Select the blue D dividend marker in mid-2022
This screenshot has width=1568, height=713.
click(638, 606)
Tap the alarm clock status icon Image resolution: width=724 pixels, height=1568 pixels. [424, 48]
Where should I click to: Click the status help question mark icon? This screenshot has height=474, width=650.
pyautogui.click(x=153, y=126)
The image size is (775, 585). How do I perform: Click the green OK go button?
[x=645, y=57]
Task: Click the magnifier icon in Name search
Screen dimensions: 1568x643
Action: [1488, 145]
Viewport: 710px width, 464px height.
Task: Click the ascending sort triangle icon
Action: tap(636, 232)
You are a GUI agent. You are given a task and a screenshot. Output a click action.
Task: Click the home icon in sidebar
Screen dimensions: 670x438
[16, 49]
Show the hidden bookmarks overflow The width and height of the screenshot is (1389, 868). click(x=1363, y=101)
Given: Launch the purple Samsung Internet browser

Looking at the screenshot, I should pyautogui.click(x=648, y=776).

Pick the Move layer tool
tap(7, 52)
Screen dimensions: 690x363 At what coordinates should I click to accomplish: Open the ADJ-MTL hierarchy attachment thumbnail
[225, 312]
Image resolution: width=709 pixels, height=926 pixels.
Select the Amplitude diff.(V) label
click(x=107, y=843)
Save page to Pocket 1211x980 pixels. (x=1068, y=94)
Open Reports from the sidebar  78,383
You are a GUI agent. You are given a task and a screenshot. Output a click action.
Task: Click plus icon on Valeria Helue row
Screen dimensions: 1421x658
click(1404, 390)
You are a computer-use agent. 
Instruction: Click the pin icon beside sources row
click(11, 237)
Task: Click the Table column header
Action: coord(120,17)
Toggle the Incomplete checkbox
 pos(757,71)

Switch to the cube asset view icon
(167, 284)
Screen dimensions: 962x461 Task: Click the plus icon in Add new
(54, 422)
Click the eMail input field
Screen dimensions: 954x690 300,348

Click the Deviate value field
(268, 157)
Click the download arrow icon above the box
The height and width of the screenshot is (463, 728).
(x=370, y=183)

-=-=-=-=-

**EXERCISE REQUIREMENTS**
Given the listing above, print all of it word for word.

**RESULT OF THE TASK**
Select the blue D dividend marker in mid-2022
This screenshot has width=1568, height=713.
click(638, 606)
Tap the alarm clock status icon Image resolution: width=724 pixels, height=1568 pixels. [424, 48]
Where should I click to: Click the status help question mark icon? This screenshot has height=474, width=650.
pyautogui.click(x=153, y=126)
The image size is (775, 585). How do I perform: Click the green OK go button?
[x=645, y=57]
Task: Click the magnifier icon in Name search
Screen dimensions: 1568x643
Action: [1488, 145]
Viewport: 710px width, 464px height.
Task: Click the ascending sort triangle icon
Action: tap(636, 232)
You are a GUI agent. You are given a task and a screenshot. Output a click action.
Task: Click the home icon in sidebar
Screen dimensions: 670x438
[16, 49]
Show the hidden bookmarks overflow The width and height of the screenshot is (1389, 868). click(x=1363, y=101)
Given: Launch the purple Samsung Internet browser

Looking at the screenshot, I should pyautogui.click(x=648, y=776).

Pick the Move layer tool
tap(7, 52)
Screen dimensions: 690x363 At what coordinates should I click to accomplish: Open the ADJ-MTL hierarchy attachment thumbnail
[225, 312]
Image resolution: width=709 pixels, height=926 pixels.
Select the Amplitude diff.(V) label
click(x=107, y=843)
Save page to Pocket 1211x980 pixels. (x=1068, y=94)
Open Reports from the sidebar  78,383
You are a GUI agent. You are given a task and a screenshot. Output a click action.
Task: Click plus icon on Valeria Helue row
Screen dimensions: 1421x658
click(1404, 390)
You are a computer-use agent. 
Instruction: Click the pin icon beside sources row
click(11, 237)
Task: Click the Table column header
Action: coord(120,17)
Toggle the Incomplete checkbox
 pos(757,71)

Switch to the cube asset view icon
(167, 284)
Screen dimensions: 962x461 Task: Click the plus icon in Add new
(54, 422)
Click the eMail input field
Screen dimensions: 954x690 300,348

Click the Deviate value field
(268, 157)
Click the download arrow icon above the box
The height and width of the screenshot is (463, 728).
(x=370, y=183)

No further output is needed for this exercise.